A month ago I knew we were in trouble.  In the dead of winter I had plotted a lookout/packraft/hiking trip, hoping the agency optimism in opening slots so early in the summer would lead to cool isolation.  The final road was drifted in, but the scorching days I was there sublimated those into hollow, slushy nothing, and the hot afternoons back up steep bald ridges and over and through one tree per 10 meter deadfall left me hollow, in a way even the most careful retroactive application of salty fries, gatorade, beer, steak, and salad would not cure for a week or more.  At two weeks until the solstice my sun-hollowed eyes were those of August.

Summer in Montana, and I imagine in all higher latitudes, is not the same.  Sudden, excessive daylight, along with the opening of rivers and mountains via preferred human temperatures and the imminent contrast of short December breeds a mania.  A full day can end in a long dinner and still accommodate a decent bike ride or river trip before dark.  With the fullness of spring lingering green and brown and fat, there is little incentive towards moderation.  Once this June I left a long day in the office, took a non-frantic stop at home to load gear and see everyone, drove an hour, did a 12 mile ride to 10 mile paddle, and was almost back home before turning the lights on.  For me there aren’t enough electrolytes or hours of sleep or minutes for processing, and eventually I have to take a pause.

Which is less than ideal when it is this hot outside.

The other weekend that pause was an escape to the mountains and a cabin next to a cool brook.  We stopped at the splash park in Dillon, a mandatory kid destination, which was suddenly made too cold by a thick, 30 minute thunderstorm.  That night I slept out on the porch, and reveled in being woken by lightning at midnight, and in the dawn being almost too cold for my blanket.  That afternoon we launched the family circus on a new-to-us river, wife and big kid in the older big packraft, me and small kid and shuttle bike in the bigger big packraft.  Early in the run I committed the first sin of boating and waited too long to decide to not skirt the submerged log that was almost entirely blocking the right slot, and hit the left line too slowly.  The boulder drop was sucky at those too low, too early flows, and stopped the boat cold, turned us sideways, and poured in 10 gallons in a second or two.  M, whose brace hasn’t been fortified by several months of frantic river trips, spent longer in the embrace and had her boat filled to the virtual gunnels.  That afternoon it was warm enough that no human, be they 22 pounds or 170, minded being soaked.  Later on I misjudged a tight line and smashed my rear dropouts into a boulder, amazing myself with the abuse aluminum will take, and the passing bank fisherfolk with what exactly we were doing.

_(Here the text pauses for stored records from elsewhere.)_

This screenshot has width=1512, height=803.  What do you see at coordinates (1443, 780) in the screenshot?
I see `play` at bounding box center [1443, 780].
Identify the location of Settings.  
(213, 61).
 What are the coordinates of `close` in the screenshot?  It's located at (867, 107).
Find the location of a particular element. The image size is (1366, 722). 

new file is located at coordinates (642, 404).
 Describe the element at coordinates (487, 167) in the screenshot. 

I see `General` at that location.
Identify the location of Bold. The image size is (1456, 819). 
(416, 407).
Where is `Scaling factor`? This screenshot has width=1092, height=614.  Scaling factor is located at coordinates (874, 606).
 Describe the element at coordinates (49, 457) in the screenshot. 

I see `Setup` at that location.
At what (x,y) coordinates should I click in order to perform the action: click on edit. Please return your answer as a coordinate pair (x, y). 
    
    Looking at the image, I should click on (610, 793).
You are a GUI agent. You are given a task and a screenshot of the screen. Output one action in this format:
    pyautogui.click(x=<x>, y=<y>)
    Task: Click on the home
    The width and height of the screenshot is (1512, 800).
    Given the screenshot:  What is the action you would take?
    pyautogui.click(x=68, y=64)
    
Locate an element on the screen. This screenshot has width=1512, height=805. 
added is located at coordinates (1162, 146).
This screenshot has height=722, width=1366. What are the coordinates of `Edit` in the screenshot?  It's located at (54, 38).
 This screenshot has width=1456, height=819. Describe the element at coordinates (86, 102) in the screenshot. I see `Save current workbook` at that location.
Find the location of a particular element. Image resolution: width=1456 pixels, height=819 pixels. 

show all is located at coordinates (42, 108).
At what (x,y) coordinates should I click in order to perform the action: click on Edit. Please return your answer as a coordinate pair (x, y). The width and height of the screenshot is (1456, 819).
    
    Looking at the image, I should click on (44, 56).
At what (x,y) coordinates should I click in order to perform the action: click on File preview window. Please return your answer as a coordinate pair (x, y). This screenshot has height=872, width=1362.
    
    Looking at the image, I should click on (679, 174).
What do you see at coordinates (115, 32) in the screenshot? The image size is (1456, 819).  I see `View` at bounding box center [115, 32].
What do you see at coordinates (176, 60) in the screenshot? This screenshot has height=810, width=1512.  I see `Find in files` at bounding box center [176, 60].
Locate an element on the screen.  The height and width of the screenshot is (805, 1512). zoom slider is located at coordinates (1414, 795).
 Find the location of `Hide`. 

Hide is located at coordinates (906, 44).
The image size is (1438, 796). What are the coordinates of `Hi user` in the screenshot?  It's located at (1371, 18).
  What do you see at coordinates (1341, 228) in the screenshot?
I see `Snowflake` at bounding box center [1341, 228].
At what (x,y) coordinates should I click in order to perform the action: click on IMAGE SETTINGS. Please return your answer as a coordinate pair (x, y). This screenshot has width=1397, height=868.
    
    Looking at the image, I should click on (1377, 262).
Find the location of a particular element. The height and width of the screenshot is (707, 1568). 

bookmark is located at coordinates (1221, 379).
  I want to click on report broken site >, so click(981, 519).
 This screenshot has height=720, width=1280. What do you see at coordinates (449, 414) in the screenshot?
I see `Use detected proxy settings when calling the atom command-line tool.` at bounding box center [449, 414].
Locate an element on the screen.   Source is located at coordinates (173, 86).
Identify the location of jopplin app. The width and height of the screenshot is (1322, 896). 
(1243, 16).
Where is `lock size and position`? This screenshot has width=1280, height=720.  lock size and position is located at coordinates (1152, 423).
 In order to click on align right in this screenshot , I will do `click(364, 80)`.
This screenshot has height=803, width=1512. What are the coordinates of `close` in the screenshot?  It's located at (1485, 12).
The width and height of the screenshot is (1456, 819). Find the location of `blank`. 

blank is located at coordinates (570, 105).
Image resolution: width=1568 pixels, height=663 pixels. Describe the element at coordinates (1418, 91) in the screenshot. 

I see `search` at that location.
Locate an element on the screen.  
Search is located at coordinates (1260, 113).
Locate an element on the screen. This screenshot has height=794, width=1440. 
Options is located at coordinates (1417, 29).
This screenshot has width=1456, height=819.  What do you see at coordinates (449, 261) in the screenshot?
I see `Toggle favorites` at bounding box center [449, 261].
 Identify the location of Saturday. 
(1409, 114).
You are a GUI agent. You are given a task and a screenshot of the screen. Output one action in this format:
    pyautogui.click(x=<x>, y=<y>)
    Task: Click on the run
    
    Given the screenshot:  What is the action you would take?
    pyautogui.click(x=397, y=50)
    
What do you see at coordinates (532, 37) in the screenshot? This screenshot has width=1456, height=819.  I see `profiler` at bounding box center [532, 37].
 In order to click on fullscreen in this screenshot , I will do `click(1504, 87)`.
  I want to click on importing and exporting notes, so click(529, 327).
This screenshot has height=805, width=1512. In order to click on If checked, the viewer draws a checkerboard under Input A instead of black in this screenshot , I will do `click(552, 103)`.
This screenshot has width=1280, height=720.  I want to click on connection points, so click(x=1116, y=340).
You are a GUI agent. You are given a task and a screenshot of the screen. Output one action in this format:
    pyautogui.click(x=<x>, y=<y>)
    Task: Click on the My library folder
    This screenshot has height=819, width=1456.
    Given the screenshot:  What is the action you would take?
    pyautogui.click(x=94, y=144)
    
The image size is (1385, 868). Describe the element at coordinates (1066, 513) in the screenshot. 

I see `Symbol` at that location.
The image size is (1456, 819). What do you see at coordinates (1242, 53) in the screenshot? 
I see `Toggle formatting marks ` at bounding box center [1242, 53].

Riding back to the car I looked forward to guzzling a beer, not realizing until I started driving that I hadn’t looked for my watch in hours, and that somehow it was already well past the kids bedtime, and we had minimal food left in the car.  We drove 40 minutes to civilization for burgers, and the kids stayed awake the whole drive home which took until the very edge of darkness.  I cannot fairly blame them.

That evening I fumbled in our mudroom for the alley lightswitch, having in the past 6 weeks of disuse forgotten its location.